Let's assume we have
$$W(A(t) e_1, A(t) e_2, A(t) e_3, A(t) e_4) = 0 \tag{1}$$
for all $t \in \mathbb R$. I now want to calculate the derivative of this equation with respect to $t$ at $t = 0$. More precisely, I want to derive the equation
$$W(B e_1, e_2, e_3, e_4) + W(e_1, B e_2, e_3, e_4) + B(e_1, e_2, B e_3, e_4) + W(e_1, e_2, e_3, B e_4) = 0 \tag{2}$$
where $B$ is a skew-symmetric matrix. Furthermore, I want to show that for each skew-symmetric B, there exists an orthogonal matrix A with such a property.
I'm honestly a bit lost here on how to approach this. I'm guessing that at some point, the chain rule for differentiation comes to play, and arriving at a skew-symmetric matrix in the tensor components also seems plausible as the derivative of the transformation $A(t)$ (represented as a matrix) always is $B(t) A(t)$ for some skew-symmetric matrix function $B(t)$ (source), and since we're differentiating in $t = 0$ where $A(t)$ is the identity, we have $A'(0) = B(0) = B$ for some skew-symmetric matrix $B$.

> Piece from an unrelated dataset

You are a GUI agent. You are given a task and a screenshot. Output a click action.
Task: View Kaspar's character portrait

(Although I'm not really sure how we can show that each such skew-symmetric matrix $B$ is already the derivative of an orthogonal $A(t)$ with $A(0) = I$?)

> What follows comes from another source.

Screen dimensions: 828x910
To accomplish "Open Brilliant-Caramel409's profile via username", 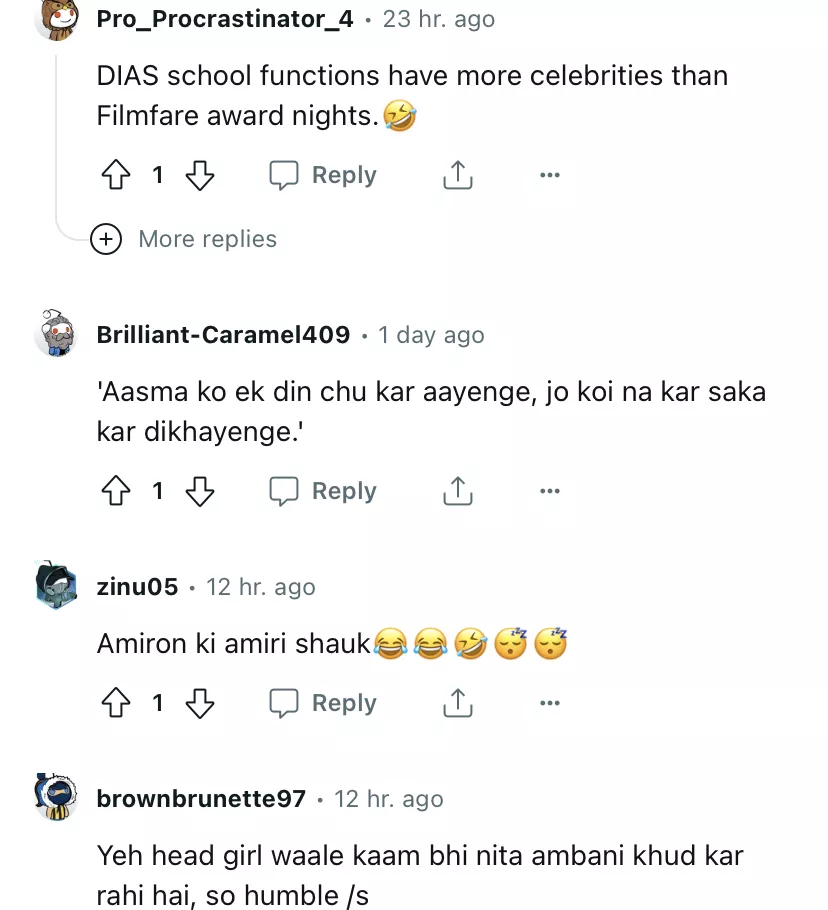I will [x=223, y=335].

But my main problem is that I don't know what I can do with the Weyl-tensor, and how exactly I can differentiate it here. I've searched the web a bit for tensor derivatives, and the closest I could find was the wiki article about covariant derivates for tensor fields where the formula remotely looks like the sum I'm supposed to get, but my main problem here is that I'm supposed to differentiate with respect to a real variable that's somehow within this tensor expression, so I have no idea if it's the covariant derivative or something else that comes into play here, and if should be the covariant derivative, then how do I get there from differentiating a function with a real-valued parameter $t$ as input.